__DIRECTIONS__: Without reproducing any image, print the listing below exactly.
MATERIAL TO PROCESS below:
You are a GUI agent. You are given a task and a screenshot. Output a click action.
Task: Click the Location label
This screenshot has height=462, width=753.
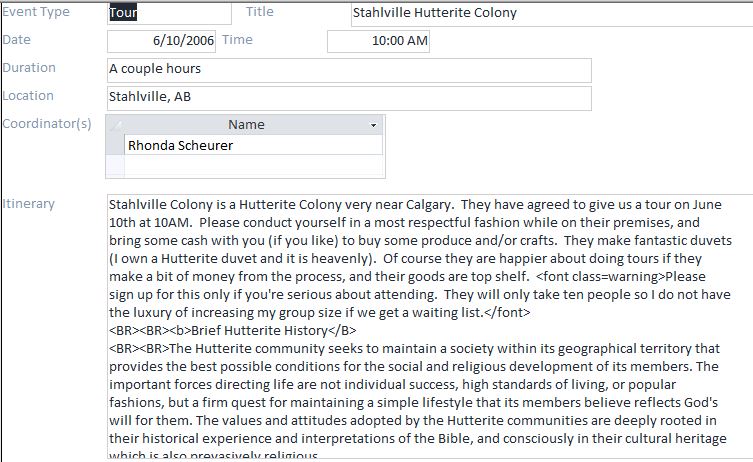click(28, 96)
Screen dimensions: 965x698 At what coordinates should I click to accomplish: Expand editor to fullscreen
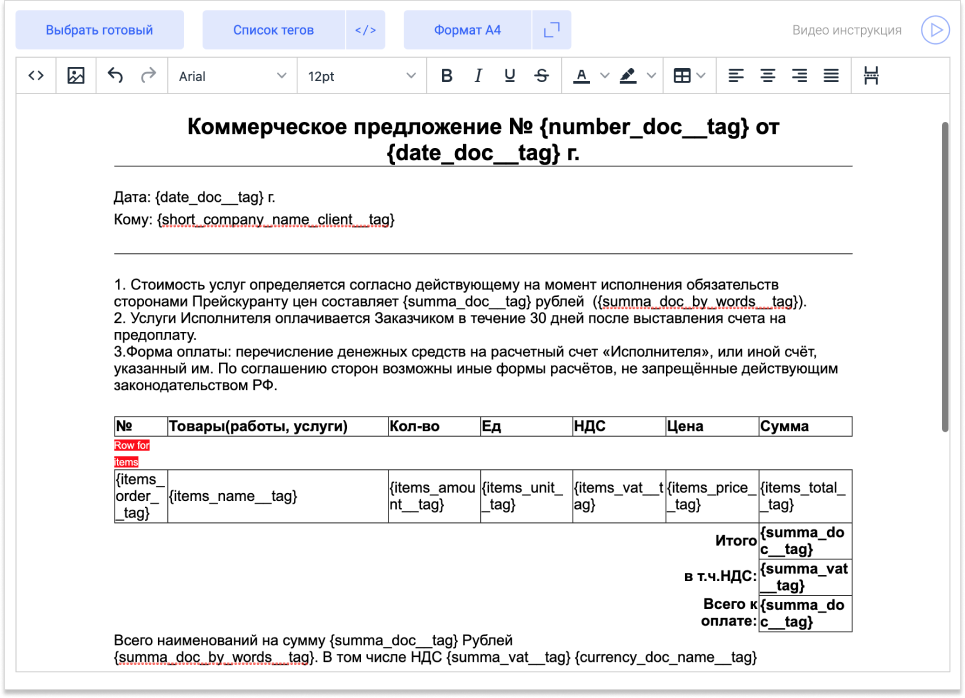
End of MATERIAL TO PROCESS.
__RESPONSE BOX__:
You are a GUI agent. You are given a task and a screenshot. Output a click action.
Task: Click the Location label
This screenshot has height=462, width=753.
click(28, 96)
Screen dimensions: 965x698 At what coordinates should I click to accomplish: Expand editor to fullscreen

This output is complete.